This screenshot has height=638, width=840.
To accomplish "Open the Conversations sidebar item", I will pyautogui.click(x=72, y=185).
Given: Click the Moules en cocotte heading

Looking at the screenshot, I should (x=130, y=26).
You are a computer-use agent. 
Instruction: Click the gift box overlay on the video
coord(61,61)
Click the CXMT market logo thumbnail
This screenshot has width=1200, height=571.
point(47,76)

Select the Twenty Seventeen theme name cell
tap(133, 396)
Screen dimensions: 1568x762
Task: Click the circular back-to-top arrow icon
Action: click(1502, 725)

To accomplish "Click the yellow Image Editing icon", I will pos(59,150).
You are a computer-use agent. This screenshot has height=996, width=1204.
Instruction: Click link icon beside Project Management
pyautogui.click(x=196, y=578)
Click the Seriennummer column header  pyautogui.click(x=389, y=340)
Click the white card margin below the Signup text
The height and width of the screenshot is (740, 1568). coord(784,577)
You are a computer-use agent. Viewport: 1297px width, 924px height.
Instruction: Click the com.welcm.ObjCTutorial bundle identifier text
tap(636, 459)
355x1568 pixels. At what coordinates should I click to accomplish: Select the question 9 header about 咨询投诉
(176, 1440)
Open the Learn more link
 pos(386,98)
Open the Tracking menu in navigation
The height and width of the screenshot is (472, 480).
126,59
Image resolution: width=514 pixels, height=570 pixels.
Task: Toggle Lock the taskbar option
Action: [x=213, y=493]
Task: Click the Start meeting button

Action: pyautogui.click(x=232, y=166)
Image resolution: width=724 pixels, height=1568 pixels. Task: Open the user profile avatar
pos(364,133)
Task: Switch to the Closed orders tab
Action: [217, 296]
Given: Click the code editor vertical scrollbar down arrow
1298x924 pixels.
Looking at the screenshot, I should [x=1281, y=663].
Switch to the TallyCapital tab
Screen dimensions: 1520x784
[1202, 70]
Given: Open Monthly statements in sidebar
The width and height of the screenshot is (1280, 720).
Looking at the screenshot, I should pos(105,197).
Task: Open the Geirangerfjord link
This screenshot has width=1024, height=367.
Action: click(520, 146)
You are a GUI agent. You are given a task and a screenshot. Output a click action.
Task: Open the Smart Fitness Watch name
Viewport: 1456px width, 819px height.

=======

> **About this exercise**: Answer with a number alone: how many lines of the records contain the string "sidebar"?

> **Response for this exercise**: 2